Hubo complicidad entre Lozakovich y Mäkelä. Los diálogos entre ambos fueron fluidos, muy musicales, complementándose muy bien entre ambos, sobre todo en el Allegro inicial y en el Andante, emotivo e intimista, muy bien fraseado y muy bien cantado por ambos. Sin embargo y como era de prever, no hubo dirección orquestal más allá de alguna mirada a la concertino de la orquesta Elise Båtnes, a la primera violonchelo Louisa Tuck o a Jan-Olav Martinsen, quien ofició de trompa principal. Y en una obra de la complejidad de ésta se notó y mucho, con desajustes evidentes, y un sonido poco cuidado, por más que una pluriempleada Elise Båtnes tratara de hacer milagros. En el Vivace conclusivo surgió un problema añadido. Si el sonido de Lozakovich era suficiente aunque no particularmente atractivo, el de Mäkelä pareció menguar entre tanto desafío técnico, por más que musicalmente se esforzara por ser tan musical y expresivo como lo es a la batuta. En el intermedio, espectadores situados en la parte superior de la sala, me confirmaron que prácticamente no le oyeron.
Mejoraron las cosas tras el descanso con Klaus Mäkelä dedicado ya exclusivamente a la batuta para la Primera sinfonía, pero no tanto como cabría esperar. Evidentemente hubo más control orquestal, un sonido más cuidado y una dirección más clara.
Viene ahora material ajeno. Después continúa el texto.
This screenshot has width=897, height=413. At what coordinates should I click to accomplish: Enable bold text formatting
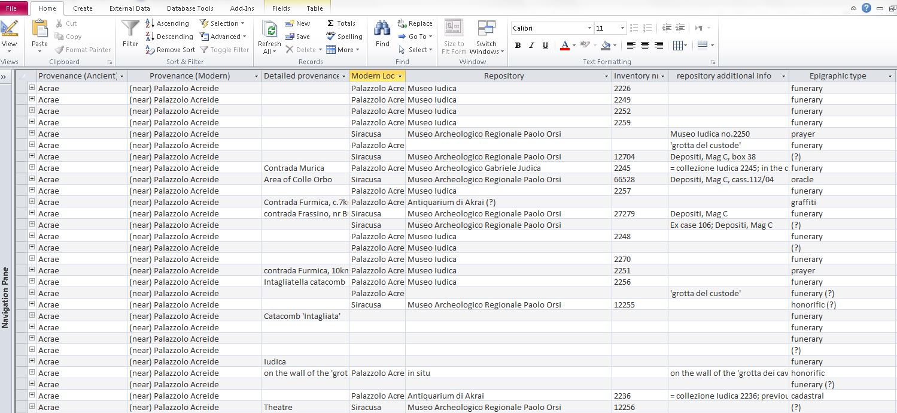(518, 45)
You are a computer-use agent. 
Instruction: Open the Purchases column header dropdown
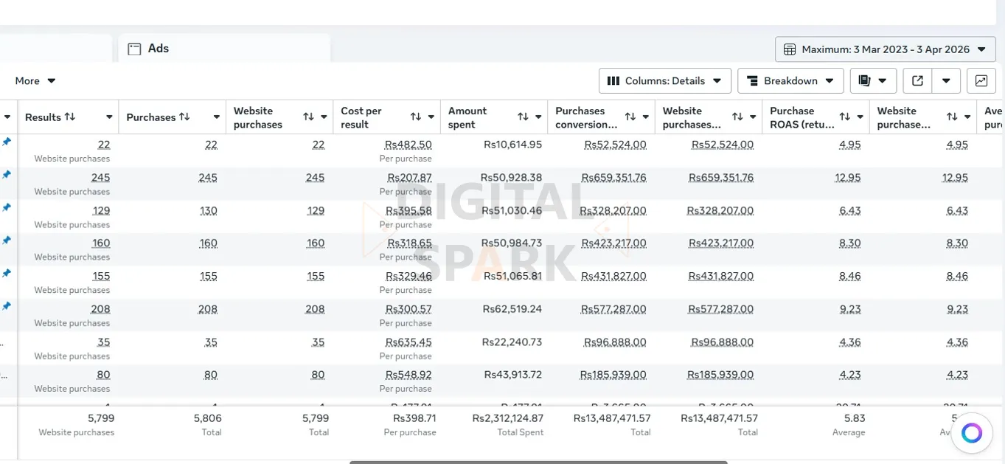click(217, 117)
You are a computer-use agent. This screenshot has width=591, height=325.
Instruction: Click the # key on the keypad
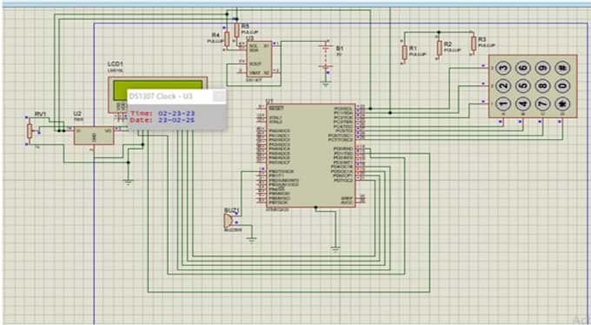(x=562, y=69)
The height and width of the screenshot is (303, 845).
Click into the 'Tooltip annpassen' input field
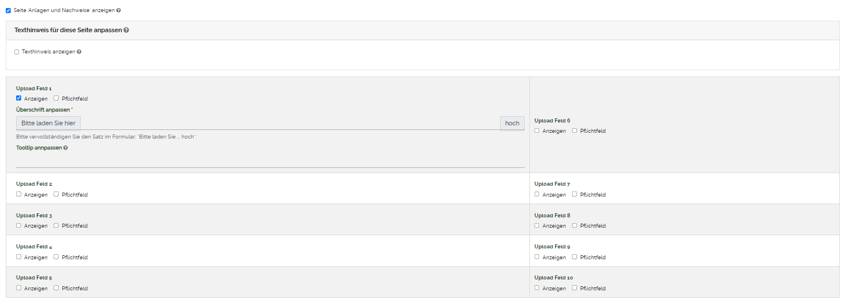[x=270, y=160]
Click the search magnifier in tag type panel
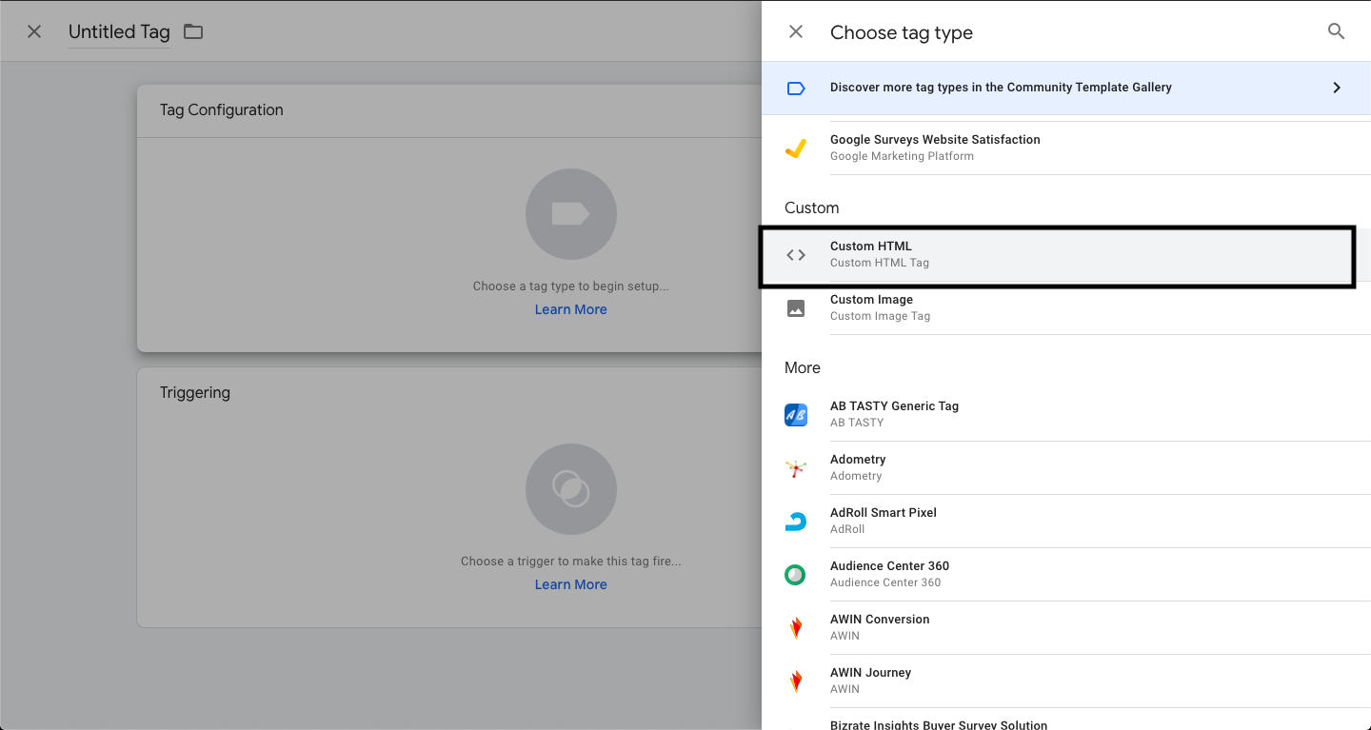The width and height of the screenshot is (1371, 730). point(1336,31)
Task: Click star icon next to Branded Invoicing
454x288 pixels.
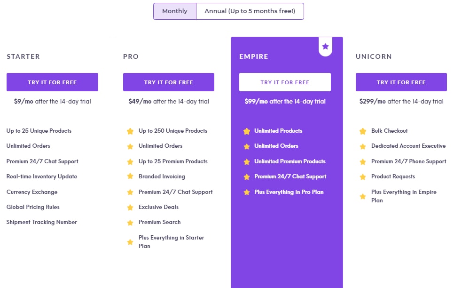Action: [130, 176]
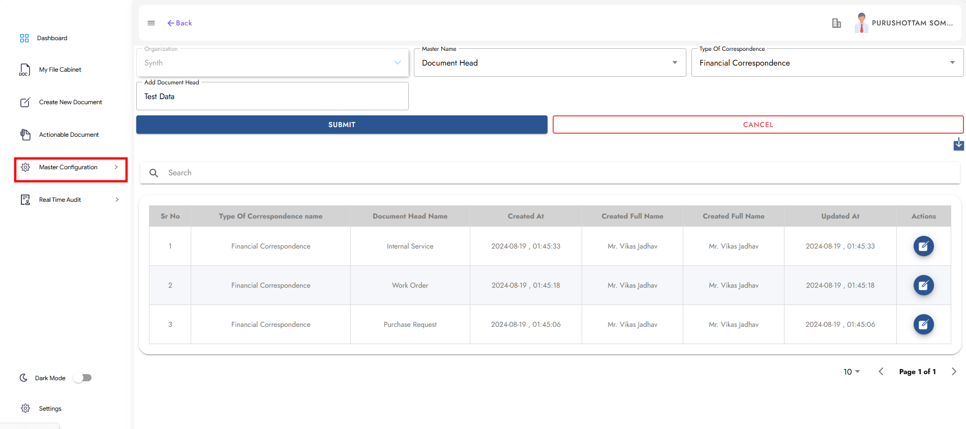Image resolution: width=966 pixels, height=429 pixels.
Task: Open My File Cabinet
Action: point(59,70)
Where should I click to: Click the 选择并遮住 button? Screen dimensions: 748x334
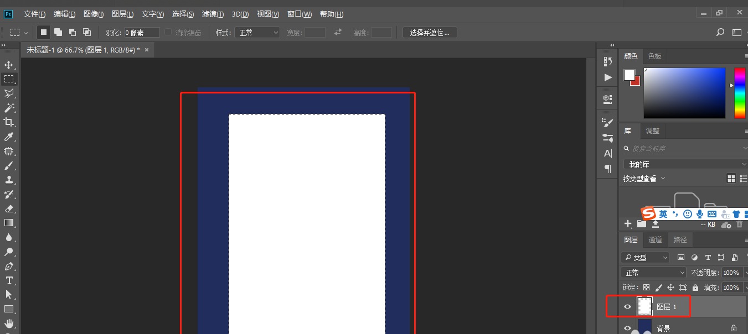[x=429, y=32]
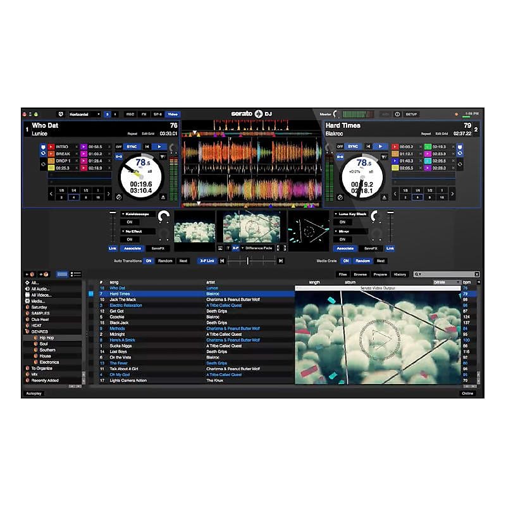
Task: Open the SP-6 sampler panel
Action: click(156, 114)
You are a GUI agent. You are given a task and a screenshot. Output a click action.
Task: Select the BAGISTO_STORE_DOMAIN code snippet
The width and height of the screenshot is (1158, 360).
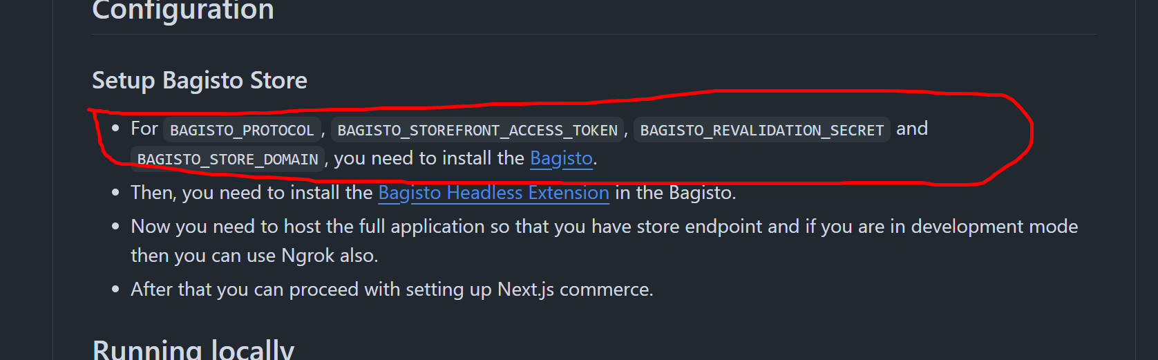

El director finlandés demostró una vez más lo que es capaz de conseguir de una orquesta y lo claro que lo tiene cuando se sube al podio, aunque personalmente, creo que se quedaron muchas cosas en el tintero, y que su relación con la música de Brahms tiene bastante capacidad de mejora. Más que como una evolución lógica de la gran tradición que emana del Beethoven más trascendental, tanto en forma como en sonido, Mäkelä planteó la sinfonía como un tour de forcé llevado a un tempo rapidísimo, corriendo mucho y al menos desde mi punto de vista, sin tener claro hacia dónde. Con tanta prisa, en el movimiento inicial, las transiciones entre los desarrollos de los dos temas principales e incluso la recapitulación previa a la coda parecieron difuminarse más que engrandecerse. Fueron algo más tranquilas las melodías del Andante posterior, así como las bellas frases de oboe y clarinete, o el precioso dúo final entre el concertino y la trompa, aunque las hubiéramos sentido mas emotivas y conmovedoras de haber sonado más naturales. El Allegretto fue el punto álgido. Bajó algo el pistón, y tanto las maderas como las cuerdas nos dieron algo de la belleza que habíamos perdido anteriormente. Pero en el movimiento final volvimos a las andadas. De nuevo prisas por todas partes de las que solo se salvó la segunda parte de la introducción, donde hizo un precioso ritardando en el tema de la trompa doblado por la flauta que sonó noble y grandioso, con un empaque enorme del que careció el resto.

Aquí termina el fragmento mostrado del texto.